[Source records]
_ _ _ _ _

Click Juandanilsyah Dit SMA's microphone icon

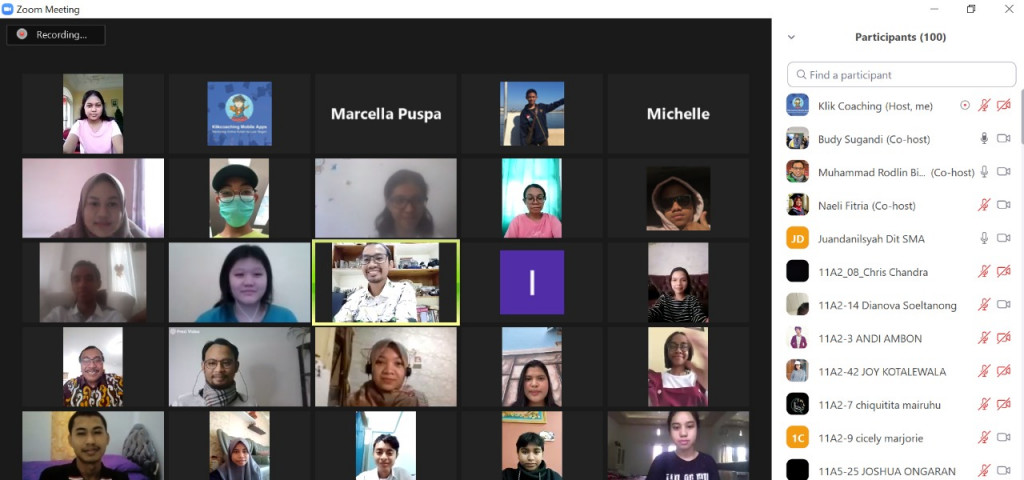coord(984,238)
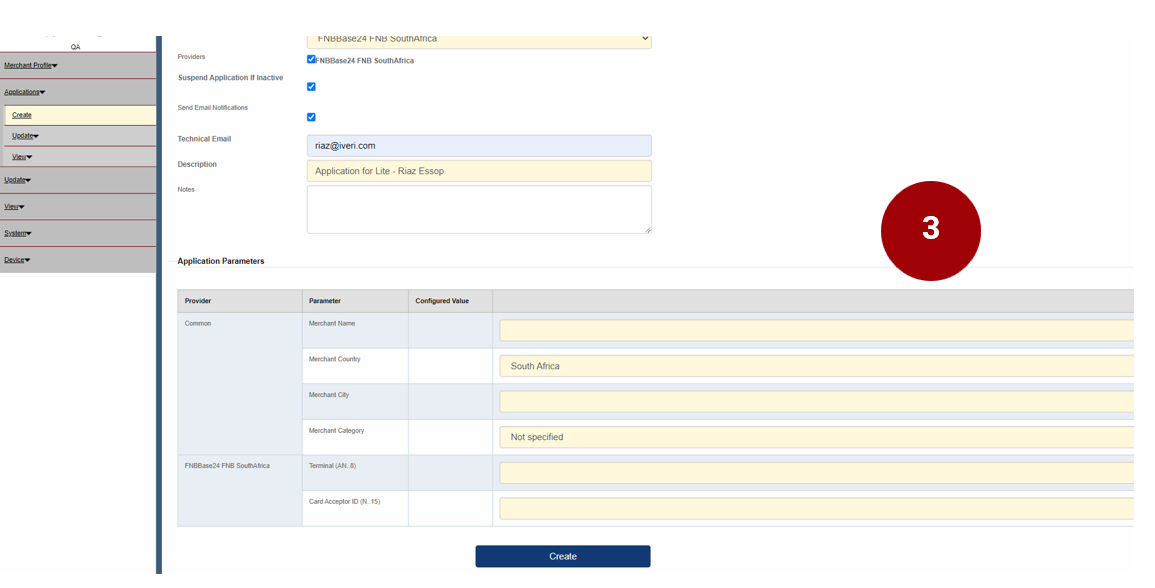Click the Merchant Name input field

coord(815,330)
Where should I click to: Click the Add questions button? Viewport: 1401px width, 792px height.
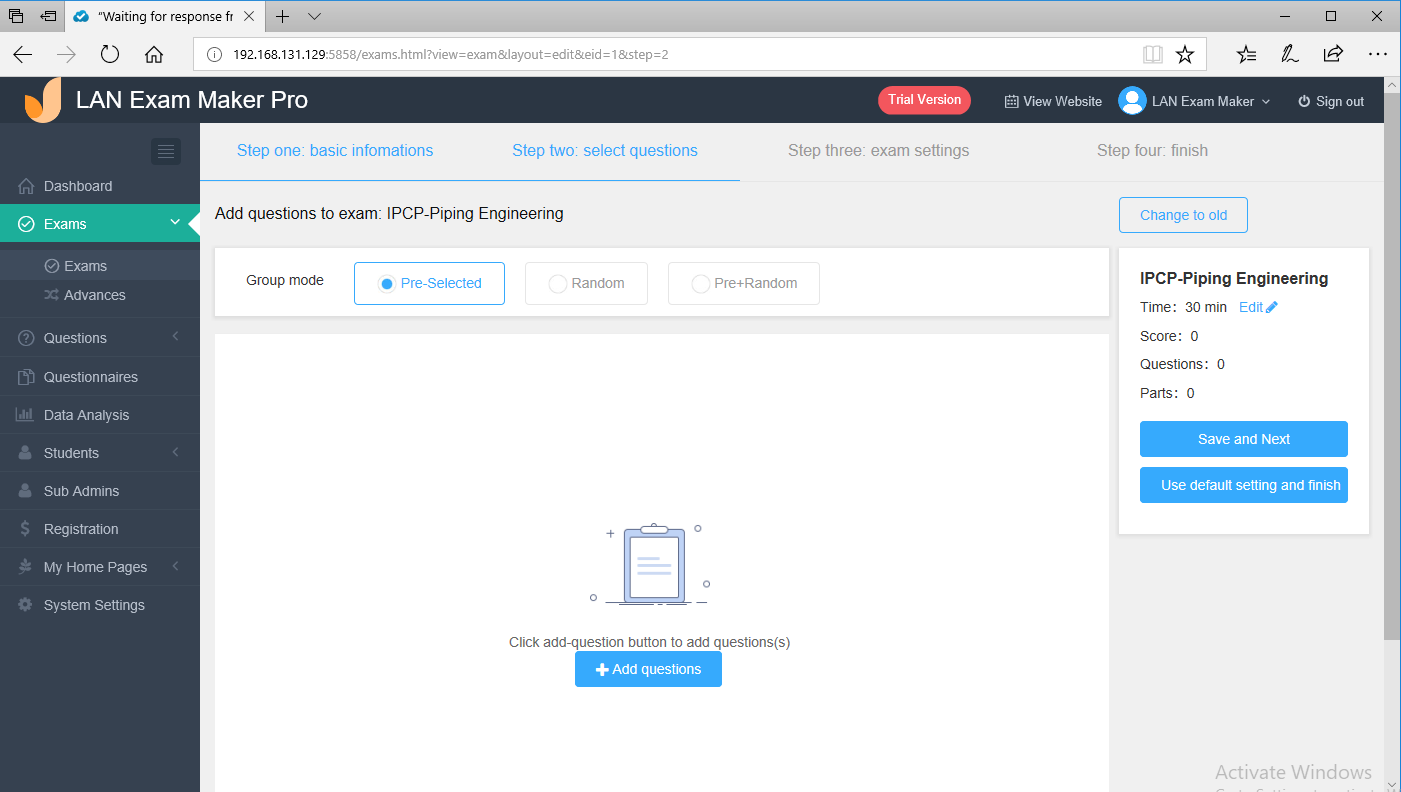pos(648,669)
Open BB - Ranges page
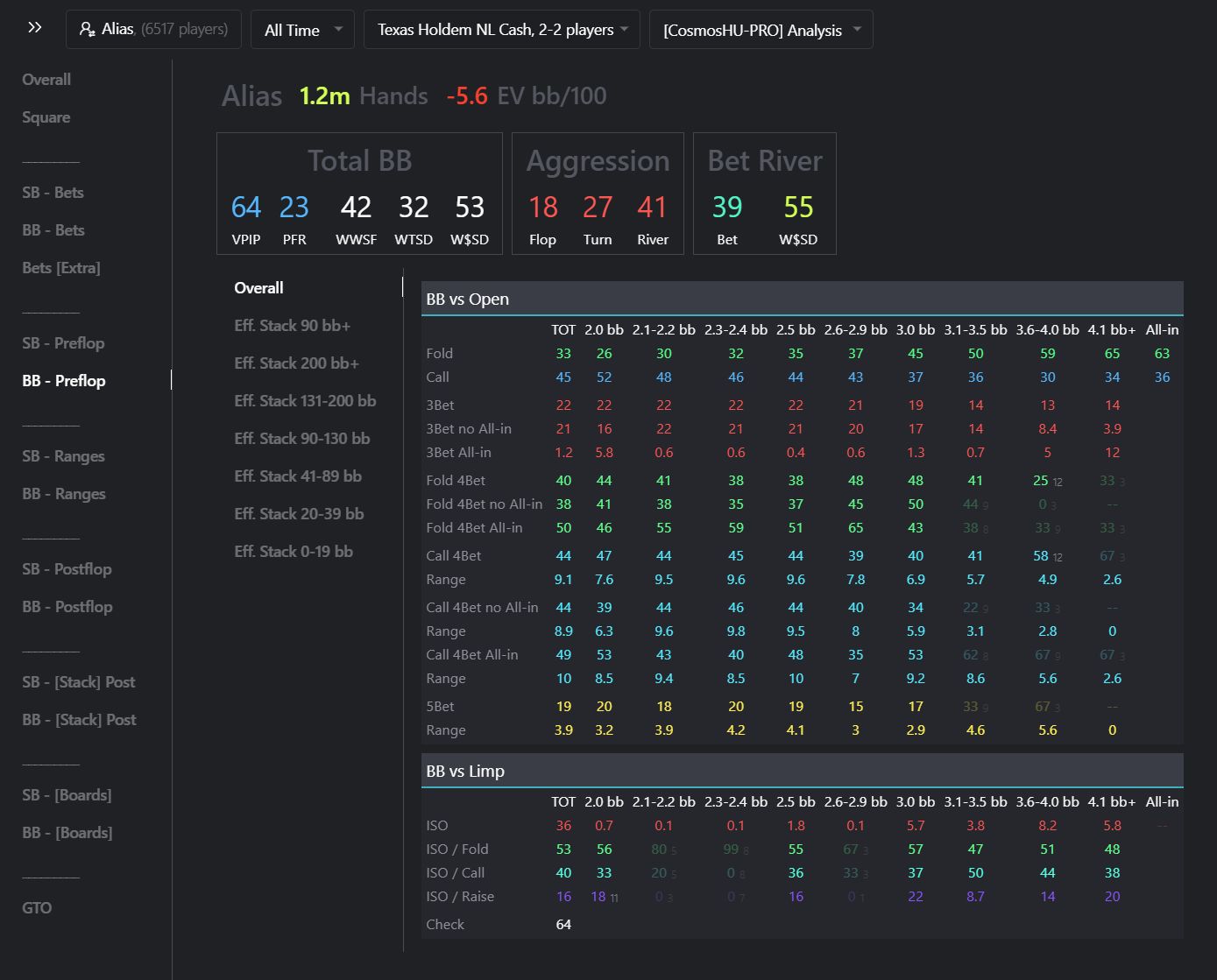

_ _ _ _ _

PROBLEM REQUIREMENTS: Except for the pictures, set down all of the records exactly.

ANSWER SECTION:
Click Juandanilsyah Dit SMA's microphone icon

coord(984,238)
Click the Merchant Name input field

coord(815,330)
Where should I click to: Click the Add questions button? Viewport: 1401px width, 792px height.
pos(648,669)
Open BB - Ranges page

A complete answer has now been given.